(Dataset items)
((

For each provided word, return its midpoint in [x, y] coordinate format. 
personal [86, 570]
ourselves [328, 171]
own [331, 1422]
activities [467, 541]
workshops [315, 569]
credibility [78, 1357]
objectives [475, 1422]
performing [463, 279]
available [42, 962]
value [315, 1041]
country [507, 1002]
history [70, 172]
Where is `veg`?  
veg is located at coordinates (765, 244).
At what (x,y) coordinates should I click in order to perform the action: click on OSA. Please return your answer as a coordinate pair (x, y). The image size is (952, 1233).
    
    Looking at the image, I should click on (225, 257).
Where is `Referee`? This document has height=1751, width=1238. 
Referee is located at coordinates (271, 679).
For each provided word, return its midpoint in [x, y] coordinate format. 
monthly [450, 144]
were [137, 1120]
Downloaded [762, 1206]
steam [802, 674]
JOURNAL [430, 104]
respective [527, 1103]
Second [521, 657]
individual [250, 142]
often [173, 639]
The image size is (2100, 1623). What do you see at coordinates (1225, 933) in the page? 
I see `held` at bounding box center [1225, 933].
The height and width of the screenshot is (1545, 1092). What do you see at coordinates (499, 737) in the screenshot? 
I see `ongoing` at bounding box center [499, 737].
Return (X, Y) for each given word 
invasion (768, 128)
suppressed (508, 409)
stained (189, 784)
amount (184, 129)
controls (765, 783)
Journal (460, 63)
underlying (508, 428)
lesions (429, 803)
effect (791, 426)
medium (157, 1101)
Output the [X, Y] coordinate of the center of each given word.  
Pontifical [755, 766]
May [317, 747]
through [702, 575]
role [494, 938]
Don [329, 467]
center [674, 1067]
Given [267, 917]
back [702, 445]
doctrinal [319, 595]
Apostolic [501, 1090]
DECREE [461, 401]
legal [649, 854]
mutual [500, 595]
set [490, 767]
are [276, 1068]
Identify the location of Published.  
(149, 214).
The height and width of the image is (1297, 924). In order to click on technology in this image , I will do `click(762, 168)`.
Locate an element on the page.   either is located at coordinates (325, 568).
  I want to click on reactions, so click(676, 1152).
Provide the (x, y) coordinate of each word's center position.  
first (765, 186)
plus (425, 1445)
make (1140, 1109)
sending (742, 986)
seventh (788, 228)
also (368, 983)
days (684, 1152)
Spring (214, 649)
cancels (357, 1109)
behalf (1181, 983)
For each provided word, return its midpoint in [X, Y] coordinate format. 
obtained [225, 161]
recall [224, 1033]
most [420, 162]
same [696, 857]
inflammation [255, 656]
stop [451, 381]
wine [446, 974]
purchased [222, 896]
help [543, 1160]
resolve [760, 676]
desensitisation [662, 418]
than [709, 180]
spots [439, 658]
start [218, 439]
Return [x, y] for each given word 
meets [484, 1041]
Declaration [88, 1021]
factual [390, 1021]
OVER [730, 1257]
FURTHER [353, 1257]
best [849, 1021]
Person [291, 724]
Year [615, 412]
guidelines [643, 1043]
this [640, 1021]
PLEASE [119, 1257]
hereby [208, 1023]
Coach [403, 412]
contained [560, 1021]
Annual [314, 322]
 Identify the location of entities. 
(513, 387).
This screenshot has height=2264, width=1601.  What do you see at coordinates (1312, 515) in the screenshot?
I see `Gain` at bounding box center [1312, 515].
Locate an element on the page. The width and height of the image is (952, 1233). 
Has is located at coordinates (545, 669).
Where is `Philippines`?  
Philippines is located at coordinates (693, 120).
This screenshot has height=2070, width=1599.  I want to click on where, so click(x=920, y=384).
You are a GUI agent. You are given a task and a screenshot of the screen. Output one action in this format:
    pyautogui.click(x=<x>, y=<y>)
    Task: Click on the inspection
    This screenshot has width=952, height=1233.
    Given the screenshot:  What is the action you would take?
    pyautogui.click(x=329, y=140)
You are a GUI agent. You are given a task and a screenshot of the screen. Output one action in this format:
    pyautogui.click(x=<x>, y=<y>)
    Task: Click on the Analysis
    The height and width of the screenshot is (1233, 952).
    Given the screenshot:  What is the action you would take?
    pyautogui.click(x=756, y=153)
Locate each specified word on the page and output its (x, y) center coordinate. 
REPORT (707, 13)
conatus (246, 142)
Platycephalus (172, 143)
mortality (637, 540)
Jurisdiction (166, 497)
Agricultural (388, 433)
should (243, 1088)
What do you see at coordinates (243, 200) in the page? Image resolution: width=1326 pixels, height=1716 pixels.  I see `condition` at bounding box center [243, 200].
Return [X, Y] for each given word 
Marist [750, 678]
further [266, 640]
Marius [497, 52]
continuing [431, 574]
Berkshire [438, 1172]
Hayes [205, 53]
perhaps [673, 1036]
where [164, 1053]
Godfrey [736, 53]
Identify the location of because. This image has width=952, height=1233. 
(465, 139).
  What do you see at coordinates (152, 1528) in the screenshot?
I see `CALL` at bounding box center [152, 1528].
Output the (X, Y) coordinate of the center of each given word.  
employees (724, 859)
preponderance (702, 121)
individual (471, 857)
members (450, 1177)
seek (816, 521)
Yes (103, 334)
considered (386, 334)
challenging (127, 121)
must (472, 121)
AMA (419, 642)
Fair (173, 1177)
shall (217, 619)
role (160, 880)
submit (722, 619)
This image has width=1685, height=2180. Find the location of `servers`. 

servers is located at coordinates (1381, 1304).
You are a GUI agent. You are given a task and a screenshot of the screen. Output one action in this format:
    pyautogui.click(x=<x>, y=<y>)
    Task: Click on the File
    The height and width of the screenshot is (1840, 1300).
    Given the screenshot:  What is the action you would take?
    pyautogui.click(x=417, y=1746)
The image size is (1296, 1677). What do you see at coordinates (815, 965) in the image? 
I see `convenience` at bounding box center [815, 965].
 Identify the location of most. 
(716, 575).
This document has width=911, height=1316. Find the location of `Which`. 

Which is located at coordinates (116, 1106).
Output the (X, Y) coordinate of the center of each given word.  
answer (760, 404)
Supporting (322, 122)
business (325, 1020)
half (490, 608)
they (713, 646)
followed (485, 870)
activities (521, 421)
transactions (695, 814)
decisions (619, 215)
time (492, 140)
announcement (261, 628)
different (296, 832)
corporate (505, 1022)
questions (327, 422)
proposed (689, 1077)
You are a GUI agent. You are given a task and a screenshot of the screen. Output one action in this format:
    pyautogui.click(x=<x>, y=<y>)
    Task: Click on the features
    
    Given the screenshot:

))

### Exercise description
Copy all of the records above word for word, keeping every line in its original order.

### Exercise response
For each provided word, return its midpoint in [x, y] coordinate format. 
personal [86, 570]
ourselves [328, 171]
own [331, 1422]
activities [467, 541]
workshops [315, 569]
credibility [78, 1357]
objectives [475, 1422]
performing [463, 279]
available [42, 962]
value [315, 1041]
country [507, 1002]
history [70, 172]
Where is `veg`?  
veg is located at coordinates (765, 244).
At what (x,y) coordinates should I click in order to perform the action: click on OSA. Please return your answer as a coordinate pair (x, y). The image size is (952, 1233).
    
    Looking at the image, I should click on (225, 257).
Where is `Referee`? This document has height=1751, width=1238. 
Referee is located at coordinates (271, 679).
For each provided word, return its midpoint in [x, y] coordinate format. 
monthly [450, 144]
were [137, 1120]
Downloaded [762, 1206]
steam [802, 674]
JOURNAL [430, 104]
respective [527, 1103]
Second [521, 657]
individual [250, 142]
often [173, 639]
The image size is (2100, 1623). What do you see at coordinates (1225, 933) in the page? 
I see `held` at bounding box center [1225, 933].
The height and width of the screenshot is (1545, 1092). What do you see at coordinates (499, 737) in the screenshot? 
I see `ongoing` at bounding box center [499, 737].
Return (X, Y) for each given word 
invasion (768, 128)
suppressed (508, 409)
stained (189, 784)
amount (184, 129)
controls (765, 783)
Journal (460, 63)
underlying (508, 428)
lesions (429, 803)
effect (791, 426)
medium (157, 1101)
Output the [X, Y] coordinate of the center of each given word.  
Pontifical [755, 766]
May [317, 747]
through [702, 575]
role [494, 938]
Don [329, 467]
center [674, 1067]
Given [267, 917]
back [702, 445]
doctrinal [319, 595]
Apostolic [501, 1090]
DECREE [461, 401]
legal [649, 854]
mutual [500, 595]
set [490, 767]
are [276, 1068]
Identify the location of Published.  
(149, 214).
The height and width of the image is (1297, 924). In order to click on technology in this image , I will do `click(762, 168)`.
Locate an element on the page.   either is located at coordinates (325, 568).
  I want to click on reactions, so click(676, 1152).
Provide the (x, y) coordinate of each word's center position.  
first (765, 186)
plus (425, 1445)
make (1140, 1109)
sending (742, 986)
seventh (788, 228)
also (368, 983)
days (684, 1152)
Spring (214, 649)
cancels (357, 1109)
behalf (1181, 983)
For each provided word, return its midpoint in [X, Y] coordinate format. 
obtained [225, 161]
recall [224, 1033]
most [420, 162]
same [696, 857]
inflammation [255, 656]
stop [451, 381]
wine [446, 974]
purchased [222, 896]
help [543, 1160]
resolve [760, 676]
desensitisation [662, 418]
than [709, 180]
spots [439, 658]
start [218, 439]
Return [x, y] for each given word 
meets [484, 1041]
Declaration [88, 1021]
factual [390, 1021]
OVER [730, 1257]
FURTHER [353, 1257]
best [849, 1021]
Person [291, 724]
Year [615, 412]
guidelines [643, 1043]
this [640, 1021]
PLEASE [119, 1257]
hereby [208, 1023]
Coach [403, 412]
contained [560, 1021]
Annual [314, 322]
 Identify the location of entities. 
(513, 387).
This screenshot has height=2264, width=1601.  What do you see at coordinates (1312, 515) in the screenshot?
I see `Gain` at bounding box center [1312, 515].
Locate an element on the page. The width and height of the image is (952, 1233). 
Has is located at coordinates (545, 669).
Where is `Philippines`?  
Philippines is located at coordinates (693, 120).
This screenshot has height=2070, width=1599.  I want to click on where, so click(x=920, y=384).
You are a GUI agent. You are given a task and a screenshot of the screen. Output one action in this format:
    pyautogui.click(x=<x>, y=<y>)
    Task: Click on the inspection
    This screenshot has width=952, height=1233.
    Given the screenshot:  What is the action you would take?
    pyautogui.click(x=329, y=140)
You are a GUI agent. You are given a task and a screenshot of the screen. Output one action in this format:
    pyautogui.click(x=<x>, y=<y>)
    Task: Click on the Analysis
    The height and width of the screenshot is (1233, 952).
    Given the screenshot:  What is the action you would take?
    pyautogui.click(x=756, y=153)
Locate each specified word on the page and output its (x, y) center coordinate. 
REPORT (707, 13)
conatus (246, 142)
Platycephalus (172, 143)
mortality (637, 540)
Jurisdiction (166, 497)
Agricultural (388, 433)
should (243, 1088)
What do you see at coordinates (243, 200) in the page? Image resolution: width=1326 pixels, height=1716 pixels.  I see `condition` at bounding box center [243, 200].
Return [X, Y] for each given word 
Marist [750, 678]
further [266, 640]
Marius [497, 52]
continuing [431, 574]
Berkshire [438, 1172]
Hayes [205, 53]
perhaps [673, 1036]
where [164, 1053]
Godfrey [736, 53]
Identify the location of because. This image has width=952, height=1233. 
(465, 139).
  What do you see at coordinates (152, 1528) in the screenshot?
I see `CALL` at bounding box center [152, 1528].
Output the (X, Y) coordinate of the center of each given word.  
employees (724, 859)
preponderance (702, 121)
individual (471, 857)
members (450, 1177)
seek (816, 521)
Yes (103, 334)
considered (386, 334)
challenging (127, 121)
must (472, 121)
AMA (419, 642)
Fair (173, 1177)
shall (217, 619)
role (160, 880)
submit (722, 619)
This image has width=1685, height=2180. Find the location of `servers`. 

servers is located at coordinates (1381, 1304).
You are a GUI agent. You are given a task and a screenshot of the screen. Output one action in this format:
    pyautogui.click(x=<x>, y=<y>)
    Task: Click on the File
    The height and width of the screenshot is (1840, 1300).
    Given the screenshot:  What is the action you would take?
    pyautogui.click(x=417, y=1746)
The image size is (1296, 1677). What do you see at coordinates (815, 965) in the image? 
I see `convenience` at bounding box center [815, 965].
 Identify the location of most. 
(716, 575).
This document has width=911, height=1316. Find the location of `Which`. 

Which is located at coordinates (116, 1106).
Output the (X, Y) coordinate of the center of each given word.  
answer (760, 404)
Supporting (322, 122)
business (325, 1020)
half (490, 608)
they (713, 646)
followed (485, 870)
activities (521, 421)
transactions (695, 814)
decisions (619, 215)
time (492, 140)
announcement (261, 628)
different (296, 832)
corporate (505, 1022)
questions (327, 422)
proposed (689, 1077)
You are a GUI agent. You are given a task and a screenshot of the screen. Output one action in this format:
    pyautogui.click(x=<x>, y=<y>)
    Task: Click on the features
    
    Given the screenshot:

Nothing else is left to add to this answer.